Nunca caminamos juntos por esa casa que se estaría cayendo, ni bordeamos la piscina vacía de agua pero llena de maleza, ni nos detuvimos en aquel camino que alguna vez habría estado pavimentado porque pediste: «Recuérdame la historia». Pude responderte: «Unos locos que hicieron como tres películas y, en algún negocio, alguien les dio en pago esta finca.

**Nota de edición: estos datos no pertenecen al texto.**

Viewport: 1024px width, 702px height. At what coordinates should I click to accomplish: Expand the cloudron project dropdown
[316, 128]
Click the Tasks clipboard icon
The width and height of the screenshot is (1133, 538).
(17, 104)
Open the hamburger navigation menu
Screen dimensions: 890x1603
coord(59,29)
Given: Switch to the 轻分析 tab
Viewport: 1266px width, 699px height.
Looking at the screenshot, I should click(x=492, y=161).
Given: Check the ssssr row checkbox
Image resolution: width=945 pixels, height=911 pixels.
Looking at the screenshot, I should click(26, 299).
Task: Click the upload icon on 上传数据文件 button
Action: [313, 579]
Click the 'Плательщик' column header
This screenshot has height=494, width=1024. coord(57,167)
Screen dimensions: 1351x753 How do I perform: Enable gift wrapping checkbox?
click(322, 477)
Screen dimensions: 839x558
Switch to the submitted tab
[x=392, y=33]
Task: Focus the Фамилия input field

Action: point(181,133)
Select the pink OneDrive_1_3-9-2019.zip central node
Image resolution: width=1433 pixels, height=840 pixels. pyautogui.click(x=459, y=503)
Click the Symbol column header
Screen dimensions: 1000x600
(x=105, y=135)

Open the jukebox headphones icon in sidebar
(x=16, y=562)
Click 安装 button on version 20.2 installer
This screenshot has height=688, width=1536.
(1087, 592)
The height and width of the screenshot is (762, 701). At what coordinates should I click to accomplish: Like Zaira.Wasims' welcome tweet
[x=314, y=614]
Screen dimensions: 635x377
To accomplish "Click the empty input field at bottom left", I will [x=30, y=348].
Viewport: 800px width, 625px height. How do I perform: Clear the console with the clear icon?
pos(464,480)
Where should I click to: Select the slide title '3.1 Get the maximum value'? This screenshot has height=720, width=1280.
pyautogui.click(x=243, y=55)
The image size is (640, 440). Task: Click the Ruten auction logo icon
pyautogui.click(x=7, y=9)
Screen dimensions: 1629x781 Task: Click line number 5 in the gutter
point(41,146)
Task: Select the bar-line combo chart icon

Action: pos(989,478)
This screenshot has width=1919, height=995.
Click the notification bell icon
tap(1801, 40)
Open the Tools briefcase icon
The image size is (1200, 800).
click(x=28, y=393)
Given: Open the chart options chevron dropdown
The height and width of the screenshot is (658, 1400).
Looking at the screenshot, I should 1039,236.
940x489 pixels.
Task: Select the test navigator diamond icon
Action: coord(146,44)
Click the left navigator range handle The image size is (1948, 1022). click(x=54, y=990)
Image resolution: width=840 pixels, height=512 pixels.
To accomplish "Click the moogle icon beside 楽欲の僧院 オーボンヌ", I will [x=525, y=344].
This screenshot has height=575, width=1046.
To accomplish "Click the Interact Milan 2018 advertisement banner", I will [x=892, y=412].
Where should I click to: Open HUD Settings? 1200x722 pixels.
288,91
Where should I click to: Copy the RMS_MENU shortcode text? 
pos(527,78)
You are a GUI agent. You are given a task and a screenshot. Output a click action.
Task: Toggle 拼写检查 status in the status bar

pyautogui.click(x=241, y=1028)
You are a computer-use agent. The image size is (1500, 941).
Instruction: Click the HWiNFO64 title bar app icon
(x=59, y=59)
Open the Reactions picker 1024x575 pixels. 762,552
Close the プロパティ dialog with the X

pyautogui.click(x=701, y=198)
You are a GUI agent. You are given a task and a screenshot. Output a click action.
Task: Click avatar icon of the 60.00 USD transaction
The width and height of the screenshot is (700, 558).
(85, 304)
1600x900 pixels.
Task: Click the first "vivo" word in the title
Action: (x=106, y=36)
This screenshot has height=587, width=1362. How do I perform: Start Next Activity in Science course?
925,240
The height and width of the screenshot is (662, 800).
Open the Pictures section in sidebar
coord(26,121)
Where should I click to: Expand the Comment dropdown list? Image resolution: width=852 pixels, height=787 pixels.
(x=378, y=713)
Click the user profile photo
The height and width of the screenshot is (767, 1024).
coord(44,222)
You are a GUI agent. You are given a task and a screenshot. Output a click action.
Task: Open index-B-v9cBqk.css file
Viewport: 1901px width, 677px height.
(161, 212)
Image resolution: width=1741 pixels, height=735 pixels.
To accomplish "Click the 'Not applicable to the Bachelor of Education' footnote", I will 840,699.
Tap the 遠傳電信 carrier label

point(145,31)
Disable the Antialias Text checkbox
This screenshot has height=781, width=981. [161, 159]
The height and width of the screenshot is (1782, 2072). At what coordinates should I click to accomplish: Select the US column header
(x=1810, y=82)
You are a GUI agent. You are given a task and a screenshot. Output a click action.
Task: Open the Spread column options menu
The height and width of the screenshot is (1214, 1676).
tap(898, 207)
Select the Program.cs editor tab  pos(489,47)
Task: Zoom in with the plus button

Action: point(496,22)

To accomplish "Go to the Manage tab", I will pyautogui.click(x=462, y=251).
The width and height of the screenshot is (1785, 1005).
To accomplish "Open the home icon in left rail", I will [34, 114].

Quisieron mudar el estudio que tenían en Bogotá y montar aquí una producción en grande, hacer largometrajes que se hicieran famosos en el mundo, que compitieran con las películas gringas». «¿Y qué pasó?», nunca me preguntaste. «Pues que en este país solo querían ver en las pantallas charros mexicanos y vaqueros anglosajones. Hicieron el intento y quebraron. Fracasaron».
Entonces, no sé por qué, no se me ocurrió lo que se me habría ocurrido de haber hecho ese viaje, Luisa. Nunca se me dio por recoger un húmedo pedazo de cartón que había al borde del camino, sacar el esfero que llevo siempre y escribir sobre él: «Este es el Bulevar de los sueños rotos». No lo fijé como pude a un retorcido alambre de púas que había pertenecido a una cerca hace años dañada. Y no me dijiste: «Ay, Germán, estás loco, creo que hicimos un viaje para ver ruinas y nada más».
El viaje que sí hiciste, Luisa, fue sin mí. Te llevaste tus cosas del apartamento, me dejaste llorando con el solo consuelo de una botella de vodka a medio empezar, pensando que ibas ya en ese taxi hacia el aeropuerto, a verte con Ángel, quien al parecer no está loco ni hace viajes para ver ruinas nada más y con el que decidiste que ibas a empezar de nuevo en Londres, según me contaste cuando me dejaste claro que no habría ya nunca viajes conmigo.
No he ido a Sasaima para ver si existen las ruinas del estudio de Ducrane Films. No sé sí hay un viejo que recuerde algo, ni casa, ni piscina, ni maleza, ni los restos oxidados de una cerca de la que se pueda colgar un cartel. Pero a veces cierro los ojos y me voy hasta allá contigo y camino por aquel Bulevar de los sueños rotos.
Yo también hice el intento y quebré, fracasé.